Selected passage ::
========================

Wilmington, NCThe Camp LeJeune Justice Act of 2022 created a process (admittedly cumbersome) through which veterans and their surviving families might be compensated for harm caused by the base’s contaminated water supplies between 1953 and 1987. The earliest date on which these Camp LeJeune Contaminated Water toxic tort lawsuits could be filed in the Eastern District of North Carolina was February 10, 2023.
But the anticipated flood of lawsuits has been more of a trickle. Roughly 200 have been filed to date. What’s happening?
Bad news first – as many as a million exposed to toxic chemicals
As many as a million Marines and civilians who lived or worked at Camp LeJeune during that roughly 35-year- period (that ended roughly 35 years ago) may have been exposed to water containing cancer-causing chemicals like benzine, vinyl chloride, trichlorethylene (TCE) and perchloroethylene (PCE). Exposure to these chemicals has been linked to:
kidney cancer;
non-Hodgkin’s lymphoma;
multiple myeloma;
leukemia;
bladder cancer;
liver cancer;
increased rates of birth defects and stillbirth;
end stage renal disease;
chemically-induced Parkinson’s Disease;
systematic sclerosis/scleroderma; and
cardiac defects.
The latency periods for many of these conditions is very long, and the potential number of plaintiffs in Camp LeJeune contaminated water lawsuits looks enormous. But time, frankly, is not on their side.
The science about the link between chemical exposure and sickness was not clear until the late 2000s. When veterans and their families had the evidence they needed, they discovered that their claims were time-barred under North Carolina’s ten-year statute of limitations. Time rolled on.
In 2022, the Camp LeJeune Justice Act extended the time limit to file claims. But some of these claims may have matured nearly 70 years ago. Imagine, if you will, the challenge of finding 70-year-old medical records for someone who died in the late 1950s – or getting them digitized, so that they can be submitted.

========================

Given data ::
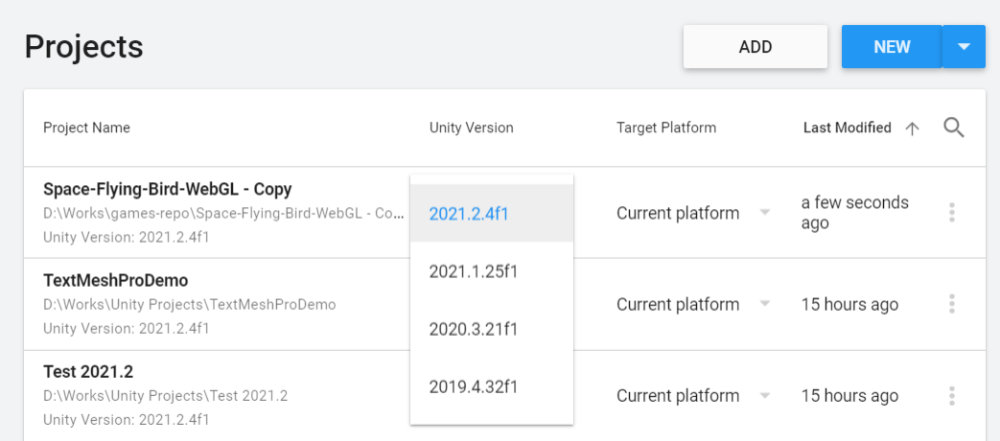Image resolution: width=1000 pixels, height=441 pixels.
Task: Pick Unity version 2019.4.32f1
Action: (x=473, y=386)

========================

Task prompt ::
In the Camp LeJeune water article above, shorten the paragraph that begins "In 2022, the Camp LeJeune Justice Act" while keeping its main facts.

Exercise result ::
The 2022 Camp LeJeune Justice Act extended the deadline for filing claims. However, some claims may have matured nearly 70 years ago. That makes it hard to find medical records for people who died in the late 1950s, or to get those records digitized for submission.